Le procès en Cour criminelle à Vaucluse va s’étirer jusqu’au 20 décembre. Les chiffres sont atroces: 51 accusés (une vingtaine d’hommes n’ont pu être officiellement identifiés), plus de 200 viols, des crimes commis entre 2013 et 2020.
Et une arrestation presque fortuite: son mari, Dominique Pélicot, aujourd’hui âgé de 71 ans, a été épinglé pour avoir filmé sous la jupe de femmes, dans une épicerie. C’est en fouillant son téléphone et son ordinateur que les policiers ont réalisé l’ampleur de l’affaire, une affaire immonde, jamais vue.
Non seulement Gisèle ne connaît pas ses violeurs, elle ne savait même pas qu’elle était violée. Elle se retrouve aujourd’hui avec un fort syndrome de stress post-traumatique et des infections transmises sexuellement.
Mais pas la honte. Gisèle est une victime.
Ceux qui sont au centre de l’affaire, ce sont les accusés, ces «messieurs tout le monde», ces monstres aux profils variés.
Âgés de 26 et 74 ans, certains des accusés ont répété leurs gestes, multipliant leurs visites.
C’est à vomir.
À vomir quand on sait qu’on a utilisé Gisèle et qu’on a abusé de son corps, comme d’un objet. Le consentement? Tous ces hommes ne semblent jamais avoir entendu parler du concept. Plusieurs d’entre eux ont d’ailleurs bredouillé toutes sortes d’excuses ridicules en lieu de défense. L’un d’entre eux a stipulé qu’il considérait que le mari (ou plutôt l’ex-mari) avait donné son consentement. D’autres qu’ils ignoraient qu’elle était inconsciente, pensant à un jeu de couple.
Ils sont passibles de 20 ans de réclusion. Je leur en souhaite le double, le triple.

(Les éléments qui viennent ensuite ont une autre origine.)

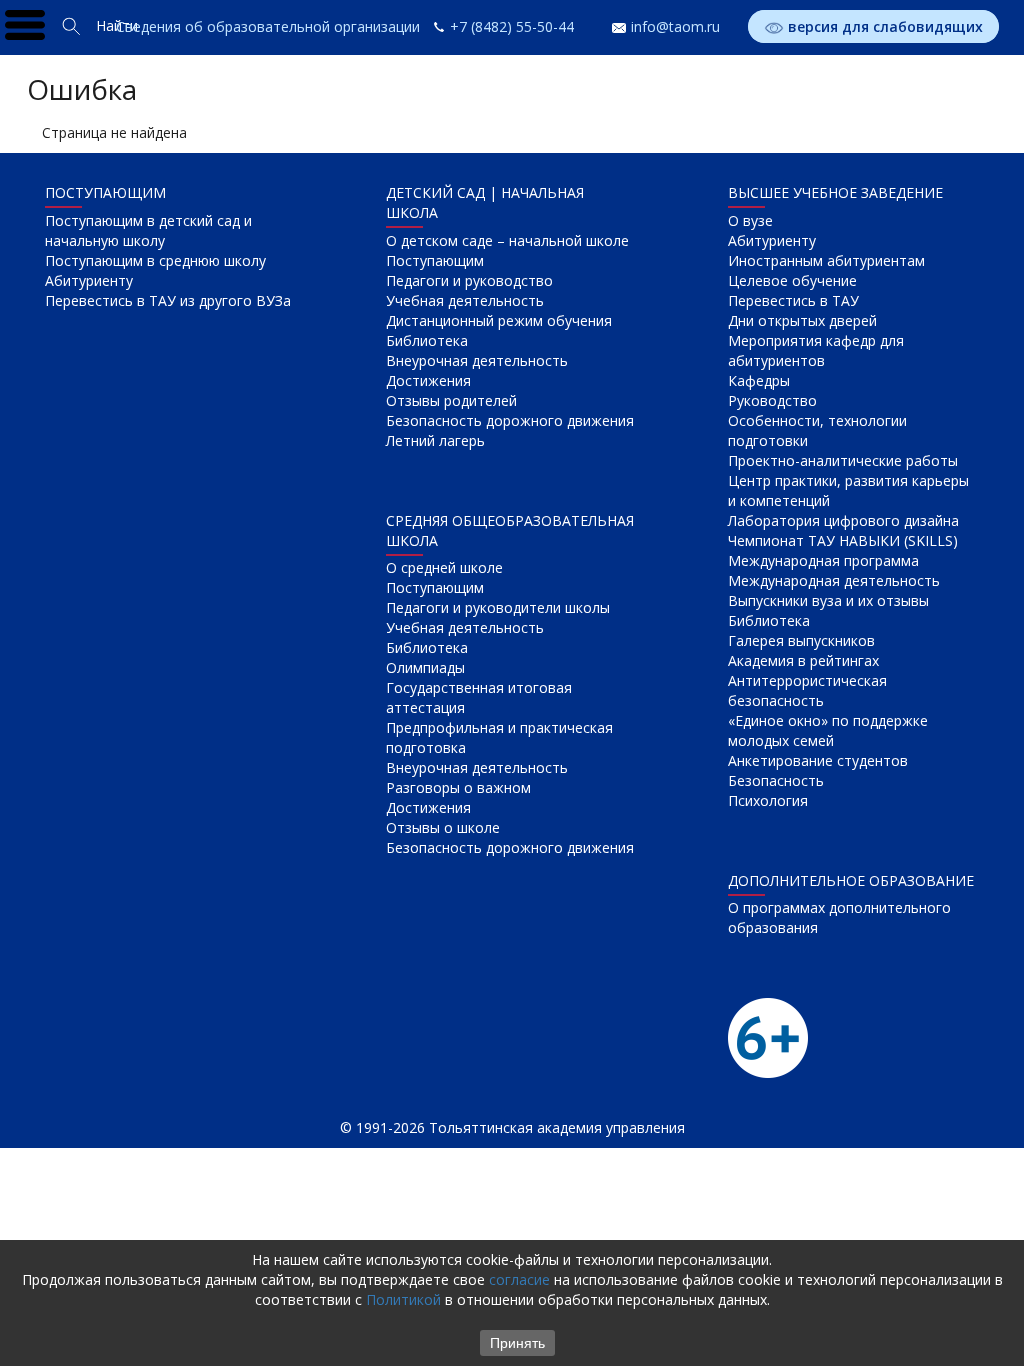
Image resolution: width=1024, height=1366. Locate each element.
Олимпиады (425, 667)
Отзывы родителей (451, 400)
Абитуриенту (89, 280)
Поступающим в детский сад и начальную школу (148, 230)
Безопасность (776, 780)
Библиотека (427, 340)
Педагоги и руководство (469, 280)
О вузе (750, 220)
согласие (519, 1279)
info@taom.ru (675, 26)
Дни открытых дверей (802, 320)
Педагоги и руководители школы (498, 607)
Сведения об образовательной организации (268, 26)
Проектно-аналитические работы (843, 460)
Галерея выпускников (801, 640)
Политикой (403, 1299)
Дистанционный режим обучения (499, 320)
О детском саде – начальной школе (507, 240)
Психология (768, 800)
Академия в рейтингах (803, 660)
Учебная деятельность (465, 300)
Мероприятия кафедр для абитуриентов (816, 350)
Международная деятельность (834, 580)
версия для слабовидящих (885, 26)
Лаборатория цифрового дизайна (843, 520)
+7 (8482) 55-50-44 (512, 26)
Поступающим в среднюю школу (155, 260)
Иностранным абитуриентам (826, 260)
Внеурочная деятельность (477, 360)
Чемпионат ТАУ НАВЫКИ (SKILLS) (843, 540)
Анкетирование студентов (818, 760)
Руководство (772, 400)
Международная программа (823, 560)
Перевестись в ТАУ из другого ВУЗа (168, 300)
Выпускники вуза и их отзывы (828, 600)
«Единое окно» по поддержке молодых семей (828, 730)
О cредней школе (444, 567)
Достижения (428, 380)
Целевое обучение (792, 280)
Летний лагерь (435, 440)
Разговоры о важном (458, 787)
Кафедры (759, 380)
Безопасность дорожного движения (510, 420)
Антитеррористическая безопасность (807, 690)
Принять (517, 1343)
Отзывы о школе (443, 827)
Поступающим (435, 260)
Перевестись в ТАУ (793, 300)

En permettant au monde entier d’avoir accès aux détails du procès, détails qui j’en conviens sont odieux et insupportables, Gisèle Pélicot souhaite braquer les projecteurs sur la soumission chimique. Elle veut qu’on en parle, qu’on sache que cela existe.
La soumission chimique se définit par les experts comme «l’administration à des fins criminelles (viols, agression, actes de pédophilie) ou délictuelles (violences volontaires, vols) de substances psychoactives à l’insu de la victime ou sous la menace».
Au Québec, il y a un peu plus d’un an, des mesures ont été dévoilées par le ministère de la Sécurité publique pour prévenir et contrer les cas de soumissions chimiques. Et si on entend souvent parler de l’utilisation de GHB dans les bars (appelée la drogue du viol), on entend bien peu parler de médicaments prescrits et administrés dans la sphère privée, par des proches.
Dominique Pélicot s’est fait prescrire, pendant dix ans, des quantités colossales de somnifères…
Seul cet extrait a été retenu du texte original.